Atlante delle pavimentazioni: Roma sceglie materiali contro il caldo urbano
di Redazione
11/10/2025
La presentazione al MAXXI dell’Atlante delle pavimentazioni segna un passo importante nel percorso con cui Roma intende affrontare il surriscaldamento estivo. Coordinato da Edoardo Zanchini, con la collaborazione della Sapienza e il supporto dell’Assessorato ai Lavori Pubblici, il documento mette in relazione scelte costruttive e qualità della vita negli spazi urbani.
Dalla teoria alla pratica nei cantieri cittadini
Il cuore dell’Atlante è costituito da schede tecniche che analizzano materiali e soluzioni in base a parametri come colore, permeabilità e indice di riflessione solare. Non si tratta di un semplice catalogo ma di un repertorio operativo che consente di stimare, con simulazioni e dati reali, l’impatto di ciascuna scelta sul comfort delle persone.
Così, progettisti e stazioni appaltanti dispongono di riferimenti chiari e confrontabili per orientare gare e capitolati, riducendo il rischio di interventi inefficaci. Le pavimentazioni diventano quindi strumenti di adattamento climatico, capaci di fare la differenza tra piazze invivibili e luoghi accoglienti anche nei mesi più caldi.
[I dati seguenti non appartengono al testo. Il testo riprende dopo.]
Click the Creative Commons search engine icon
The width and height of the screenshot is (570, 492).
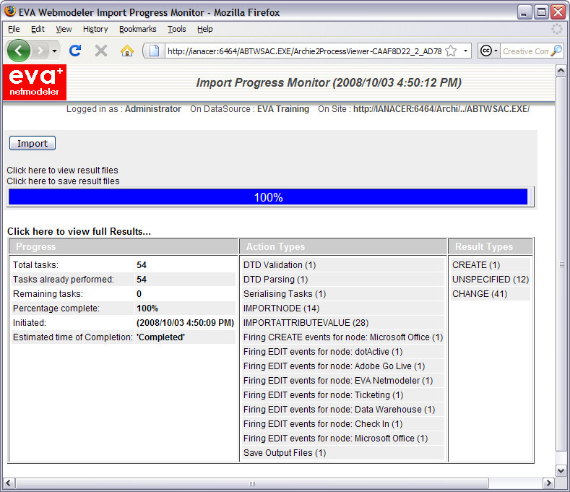click(485, 51)
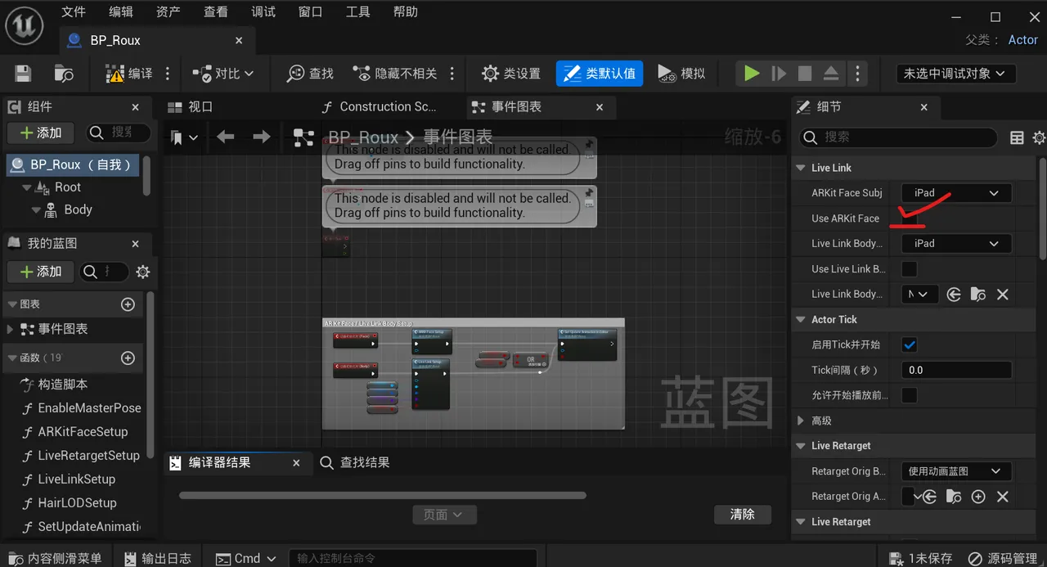Enable the 允许开始播放前 Tick checkbox

point(909,395)
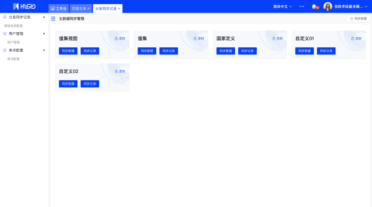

Un cantiere permanente di innovazione
L’assessora Ornella Segnalini sottolinea come questo lavoro sia la naturale evoluzione delle Linee guida per i lavori pubblici: un approccio che mette al centro il comfort ambientale e la qualità dello spazio. Alcuni esempi sono già visibili nei cantieri del Giubileo e in interventi come piazzale di Porta Pia, dove la scelta di materiali chiari e l’incremento del verde hanno ridotto sensibilmente la percezione del caldo.
L’Atlante, destinato ad aggiornarsi nel tempo, diventa così il perno di un dialogo tra amministrazione, università e imprese. Roma sceglie di investire non solo in opere ma in conoscenza condivisa, capace di orientare in modo misurabile ogni progetto futuro.